London calling

DEREK VAN DIEST -- Sun Media

, Last Updated: 7:57 AM ET

To Jordan Ongaro and Chris Martinez it's an opportunity of a lifetime.

A chance to go to England and show that Canadian kids can play professional soccer.

At least that's the goal as the two leave for London today to attend a weeklong evaluation camp.

"I'm going to go there with the mindset that I'm one of them and just try my hardest," said Ongaro, 15.

"I know it's going to be hard to play (over) there, so I'm just going to try my best."

Set up in part by Ongaro's uncle Ross, who runs the soccer academy at Archbishop O'Leary high school, the two players are vying for youth club spots on the various professional teams expected to scout the camp.

"There have been players in the past that have gone to England to try out for teams," said Ross.

"There is a FIFA agent who scouts local players and has just started in the last year and a half looking at Canadian players.
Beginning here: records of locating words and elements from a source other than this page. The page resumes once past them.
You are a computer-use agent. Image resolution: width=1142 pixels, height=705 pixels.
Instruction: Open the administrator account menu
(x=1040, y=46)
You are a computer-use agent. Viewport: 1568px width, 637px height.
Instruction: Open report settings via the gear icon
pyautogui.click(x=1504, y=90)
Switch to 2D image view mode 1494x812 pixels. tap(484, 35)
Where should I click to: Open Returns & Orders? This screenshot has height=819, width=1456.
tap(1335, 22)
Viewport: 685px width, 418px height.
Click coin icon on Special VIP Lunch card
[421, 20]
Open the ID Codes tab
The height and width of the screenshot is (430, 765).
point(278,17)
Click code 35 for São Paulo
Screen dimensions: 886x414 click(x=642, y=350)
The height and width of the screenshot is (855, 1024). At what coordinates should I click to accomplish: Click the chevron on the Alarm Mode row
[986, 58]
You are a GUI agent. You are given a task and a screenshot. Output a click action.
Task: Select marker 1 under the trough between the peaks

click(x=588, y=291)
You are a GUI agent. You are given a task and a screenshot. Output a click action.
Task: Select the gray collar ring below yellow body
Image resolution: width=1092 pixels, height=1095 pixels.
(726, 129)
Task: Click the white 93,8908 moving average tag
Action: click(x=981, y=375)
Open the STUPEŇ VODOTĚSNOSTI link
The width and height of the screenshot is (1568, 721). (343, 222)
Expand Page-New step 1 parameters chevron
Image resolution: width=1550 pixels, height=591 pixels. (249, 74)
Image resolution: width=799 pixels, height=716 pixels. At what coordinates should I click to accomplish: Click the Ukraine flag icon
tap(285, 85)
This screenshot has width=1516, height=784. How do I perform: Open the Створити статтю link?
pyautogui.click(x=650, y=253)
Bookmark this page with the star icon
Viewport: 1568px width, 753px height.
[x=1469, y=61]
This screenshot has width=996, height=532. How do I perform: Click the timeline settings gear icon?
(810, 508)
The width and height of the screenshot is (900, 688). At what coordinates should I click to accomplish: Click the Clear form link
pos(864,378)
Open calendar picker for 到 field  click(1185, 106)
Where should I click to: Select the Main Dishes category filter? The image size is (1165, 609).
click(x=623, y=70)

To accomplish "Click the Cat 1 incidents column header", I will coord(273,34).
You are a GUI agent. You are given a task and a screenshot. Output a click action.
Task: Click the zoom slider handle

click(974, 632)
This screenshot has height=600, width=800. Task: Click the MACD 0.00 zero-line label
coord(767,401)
"There are more and more kids going over the pond for a chance to be seen and be scouted. If they make it that's great.

"If they don't, they come home. But at least they got the chance."

Ongaro is a striker in the ninth grade at J.J. Bowlen junior high. Martinez, 17, is a defender in the 11th grade at O'Leary and is a member of the school's soccer academy.

Both play locally for the Edmonton Internazionale Soccer Club's under-18 squad. Martinez was also a member of the Canadian team that competed at a tournament in Trinidad and Tobago last summer.

Ross, who is accompanying the two players to England, believes they both have a chance of earning a spot on an English youth team.

"Chris is coming back from an injury right now. He broke his ankle in December, but he's 95% recovered from that injury so we're hoping he can show what he's good at," Ross said.

"Jordan is a goalscorer and with the younger kids I think he's got a chance.

"Chris is in a little tougher because he only has one year of youth soccer left. So he's got to make something of it right now where Jordan has three years of it. We hope they both do well and play confident."

Getting over the stigma of being a Canadian soccer player maybe one of the biggest challenges facing the two in England. It would be similar to an English hockey player coming to Canada for a junior tryout.

However, both have European passports due to their parents Italian ancestry, which is a big advantage.

"That is huge," Ross said. "It's a major bonus because you're not considered an import in Europe."

Through the academy at O'Leary Ross and his staff are constantly trying to identify players that are able to go to the next level.

Over the past six years they have sent a number of players to colleges in the United States, and a few have gone abroad to South America, Central America and Europe to pursue a professional careers.

"Sometimes it works and sometimes it doesn't work for various reasons," Ross said. "As long as someone has the ambition to keep going you have to have opportunities for them. This is just another opportunity for the kids."

Both players are hoping to make the most of the opportunities presented to them. However they both admit not really knowing what to expect when they get to London.

"I think this is going to be a little different than going with Canada to Trinidad," Martinez said.

"I'm hoping to go down there, play well and just try my best. Hopefully they like me and I'll go from there."